WORK TO COMPLETE: Lines of the data that contain the word "nova" are the ones to copy.

*** Opening ENTRIES SHOWN ***

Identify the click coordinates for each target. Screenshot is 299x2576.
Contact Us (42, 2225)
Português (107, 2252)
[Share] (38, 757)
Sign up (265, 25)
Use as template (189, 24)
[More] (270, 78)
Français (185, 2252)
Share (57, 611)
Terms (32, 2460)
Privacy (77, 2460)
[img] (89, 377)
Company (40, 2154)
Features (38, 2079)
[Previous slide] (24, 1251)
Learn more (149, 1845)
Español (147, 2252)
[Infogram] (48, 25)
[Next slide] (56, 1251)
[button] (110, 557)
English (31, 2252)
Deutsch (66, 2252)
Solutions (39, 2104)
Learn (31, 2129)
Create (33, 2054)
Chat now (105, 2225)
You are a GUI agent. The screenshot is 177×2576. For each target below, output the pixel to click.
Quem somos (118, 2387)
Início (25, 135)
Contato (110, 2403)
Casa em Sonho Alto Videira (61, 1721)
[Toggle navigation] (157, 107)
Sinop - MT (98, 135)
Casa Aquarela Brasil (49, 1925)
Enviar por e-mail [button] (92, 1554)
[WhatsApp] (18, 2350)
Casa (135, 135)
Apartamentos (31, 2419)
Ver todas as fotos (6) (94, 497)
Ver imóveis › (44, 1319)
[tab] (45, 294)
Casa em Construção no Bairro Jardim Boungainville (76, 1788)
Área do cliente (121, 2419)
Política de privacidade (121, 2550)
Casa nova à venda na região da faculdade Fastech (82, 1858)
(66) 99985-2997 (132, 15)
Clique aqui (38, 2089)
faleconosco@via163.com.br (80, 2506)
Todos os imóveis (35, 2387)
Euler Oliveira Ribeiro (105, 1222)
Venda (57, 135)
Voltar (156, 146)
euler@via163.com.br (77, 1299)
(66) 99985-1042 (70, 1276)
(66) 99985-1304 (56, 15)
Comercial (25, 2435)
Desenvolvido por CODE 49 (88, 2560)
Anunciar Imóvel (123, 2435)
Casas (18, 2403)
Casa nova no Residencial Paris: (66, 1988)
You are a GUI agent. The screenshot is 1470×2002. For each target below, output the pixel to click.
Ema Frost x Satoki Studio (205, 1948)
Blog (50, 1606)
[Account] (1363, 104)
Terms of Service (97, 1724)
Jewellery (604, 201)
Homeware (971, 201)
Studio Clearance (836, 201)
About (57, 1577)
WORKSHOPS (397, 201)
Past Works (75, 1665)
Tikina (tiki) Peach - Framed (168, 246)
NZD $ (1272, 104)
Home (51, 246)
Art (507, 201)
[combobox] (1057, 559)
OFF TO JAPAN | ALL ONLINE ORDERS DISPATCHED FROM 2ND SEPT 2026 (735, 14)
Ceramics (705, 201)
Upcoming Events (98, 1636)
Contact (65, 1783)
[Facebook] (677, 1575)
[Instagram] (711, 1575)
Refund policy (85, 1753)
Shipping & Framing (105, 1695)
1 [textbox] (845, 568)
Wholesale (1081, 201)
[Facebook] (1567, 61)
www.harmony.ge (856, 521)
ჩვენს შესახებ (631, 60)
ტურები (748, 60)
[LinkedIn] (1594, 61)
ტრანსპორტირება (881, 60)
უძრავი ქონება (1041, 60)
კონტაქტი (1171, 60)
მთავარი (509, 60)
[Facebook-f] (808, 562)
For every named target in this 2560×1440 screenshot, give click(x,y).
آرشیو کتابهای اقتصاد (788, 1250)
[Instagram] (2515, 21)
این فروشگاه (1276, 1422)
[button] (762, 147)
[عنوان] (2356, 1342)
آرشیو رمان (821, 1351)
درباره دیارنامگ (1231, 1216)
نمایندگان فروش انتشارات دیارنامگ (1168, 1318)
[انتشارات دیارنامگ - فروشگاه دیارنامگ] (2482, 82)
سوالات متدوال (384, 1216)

*** Closing ENTRIES SHOWN ***

ANSWER TO THE PROBLEM:
Casa nova à venda na região da faculdade Fastech (82, 1858)
Casa nova no Residencial Paris: (66, 1988)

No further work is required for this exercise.